Ad elezione conclusa, nella consapevolezza che il vincitore era stata la forza d’inerzia del sistema, immediatamente è partito il richiamo da parte di tutti per un «ritorno alla politica»; a sua volta rafforzata dal discorso del Presidente: un vigoroso richiamo agli impegni dell’Italia; al proprio interno con una ripresa dell’attività riformatrice; nei riguardi dell’Europa con l’attuazione progressiva e accelerata del programma a sostegno del Pnrr.
Ma c’è una domanda alla quale non è ancora stata data risposta: ben venga un ritorno alla politica, già, ma a quale politica? In effetti a questa domanda la risposta c’è stata (ed è quella richiamata -più o meno- da tutti), cioè «il ritorno alla Costituzione».
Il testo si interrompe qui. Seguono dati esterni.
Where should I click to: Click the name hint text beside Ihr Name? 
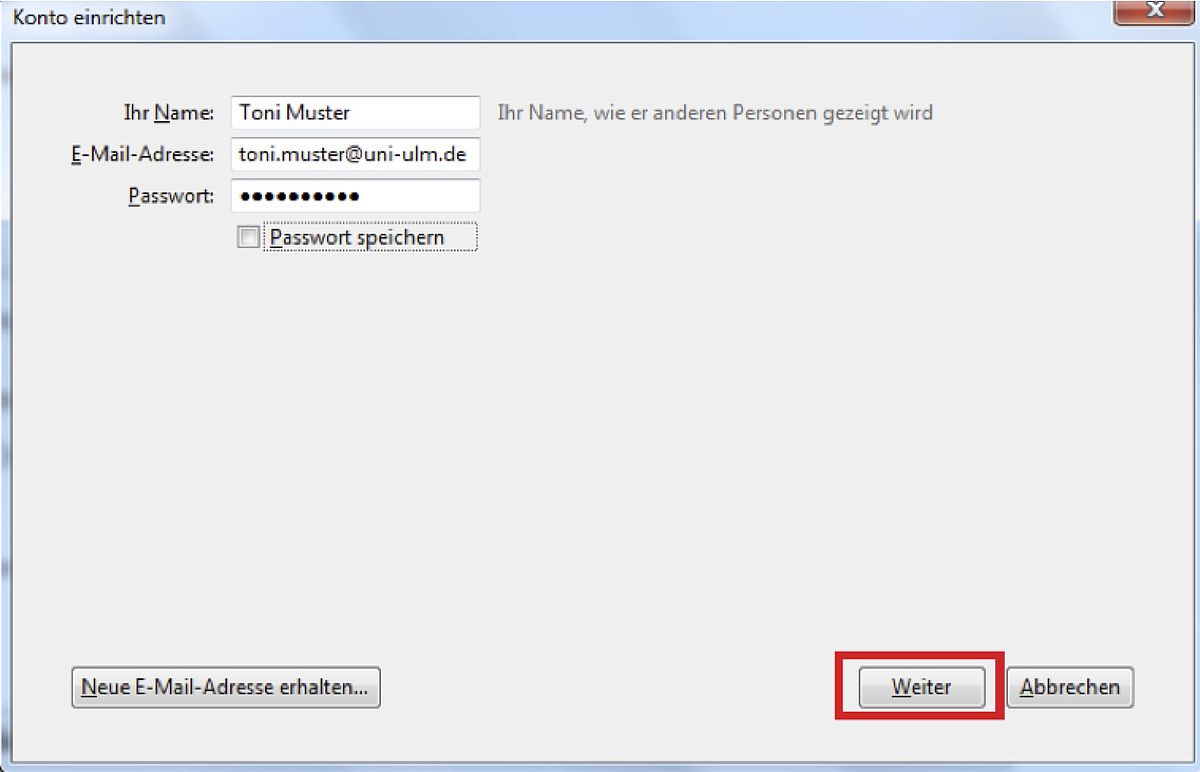tap(715, 113)
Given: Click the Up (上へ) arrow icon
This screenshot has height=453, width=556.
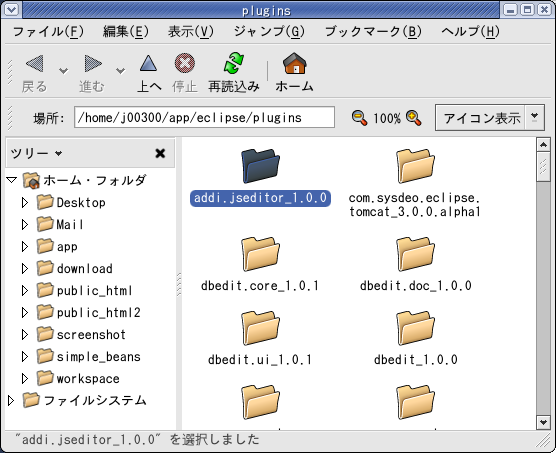Looking at the screenshot, I should pyautogui.click(x=148, y=63).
La nostra Costituzione fu il risultato preziosissimo di una cooperazione trasversale, in buona fede (cioè senza calcoli elettorali), molto intensa, delle tre anime spirituale dell’Italia post-fascista e post-bellica: quelle cattolica, laica e social-comunista.
Nella prima parte della Costituzione vengono ribaditi i valori fondanti di una convivenza civile, basata sul consenso, organizzata in forma democratica nella tripartizione dei poteri. Nella seconda parte viene tracciato un “disegno” costituzionale, costruito sui corpi intermedie: i partiti, i sindacati, le varie articolazioni delle società civili a partire dal volontariato diffuso. Nel pieno rispetto delle autonomie reciproche.
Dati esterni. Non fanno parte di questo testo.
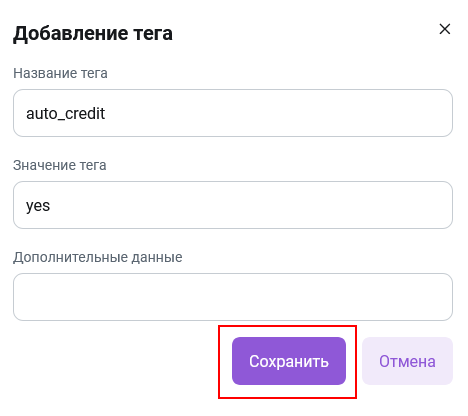The height and width of the screenshot is (416, 468).
Task: Dismiss tag creation via Отмена
Action: 407,361
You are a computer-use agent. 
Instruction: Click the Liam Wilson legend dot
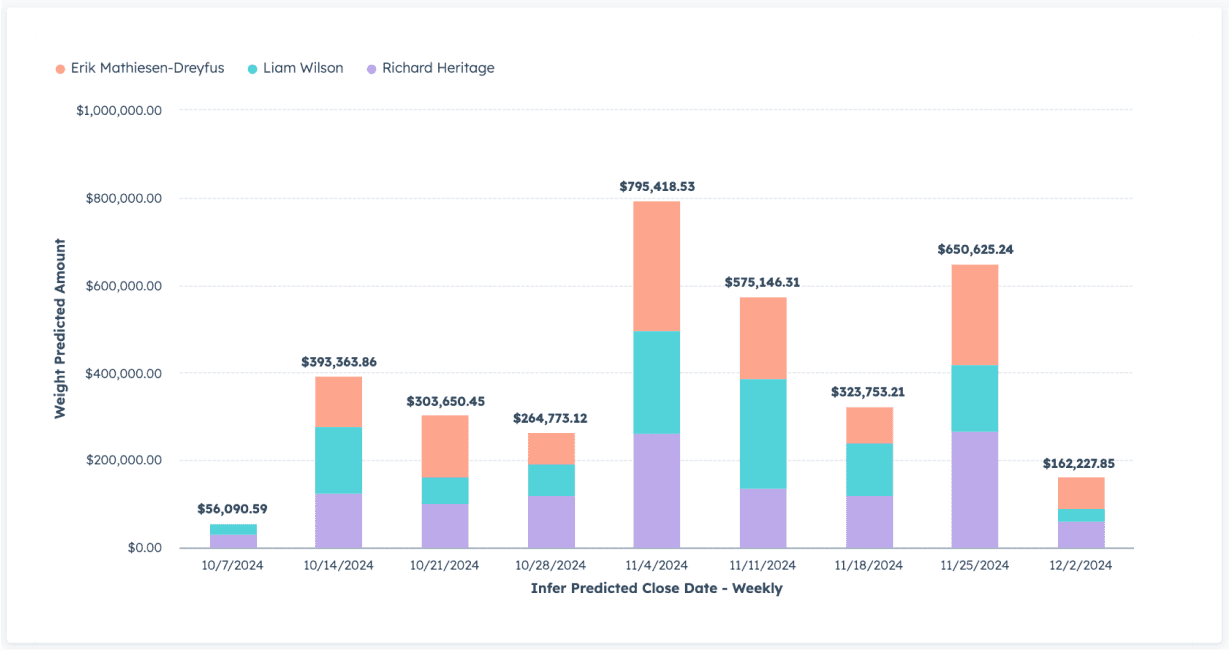point(252,67)
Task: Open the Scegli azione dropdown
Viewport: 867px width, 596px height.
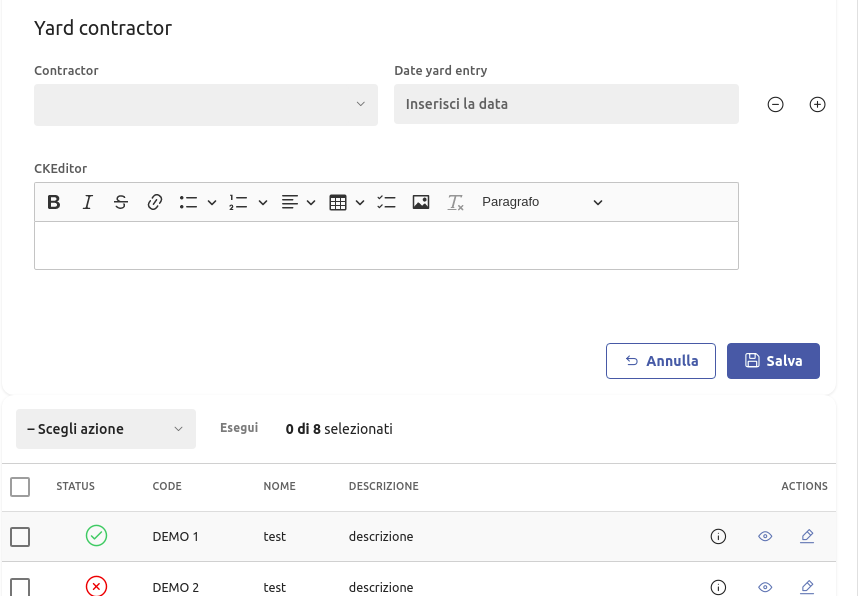Action: (x=106, y=429)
Oggi basta guardarsi intorno per osservare immediatamente che queste fondamenta di architettura organizzativa dello stato, gradualmente non esistono più, almeno nella forma originariamente immaginata. Non tanto (meglio, non solo) per azioni malevoli finalizzate, ma perché è cambiato “il contesto”, ovvero il mondo. La lista dei cambiamenti sarebbe interminabile e accuratamente la evitiamo.
Ma soprattutto è cambiata la cultura del “fare politica”; che oggi si è ridotta, in gran parte per chi la pratica, all’intreccio tra la propria carriera privata e l’ineludibile necessità di raccogliere i voti necessari per la rielezione.
Per questo la politica è diventata “banale”: si è imprenditorializzata. Gli elettori sono i clienti, la politica si fa marketing (ed ai clienti si offre il prodotto che vogliono), le regole sono quelle di un qualsiasi mercato, senza particolari qualità. Se così è, i valori tradizionali della politica – il bene comune, l’equità nella distribuzione dei redditi, l’inclusione – perdono di significato.
Restano solo bandierine per gli irriducibili, peraltro sempre meno per le leggi ferree della demografia.
O per gli ipocriti. Il dibattito televisivo è ben lontano rispetto all’eleganza e sobrietà delle vecchie tribune elettorali; oggi prevalgono le voci forti (non di rado volgari), gli scontri verbali, toni che ormai hanno finito per stancare tutti.
In queste condizioni è naturale che il paese sia diventato una specie di società per azioni, strumento perfetto per il funzionamento dei mercati. I voti degli elettori-azionisti si contano, ma soprattutto si pesano.
Ed è quindi normale che con questa organizzazione siano fondamentali il presidente, che è il garante del rispetto dello statuto (per noi la Costituzione), e l’amministratore delegato, cioè il presidente del consiglio, che non è più un “primo tra pari”, ma un capo che decide in autonomia.
E, detto tra le righe, in Italia siamo fortunati che il presidente sia un garante di sicuro riferimento, e che l’amministratore delegato, Mario Draghi, sia tra i migliori disponibili al mondo. Approfittiamone per tenerceli ben stretti!
I politici che vogliono cambiare, magari con la finzione di richiamarsi alla Costituzione, dovrebbero almeno riconoscere: primo, che siamo arrivati qua perché qua ci ha condotti una politica banale, che ha contato sul supporto (magari inconsapevole, comunque ingenuo) degli elettori. Secondo, che per cambiare, gli stessi politici dovrebbero cominciare a cambiare sé stessi. Che, come canta Vasco, è quasi impossibile.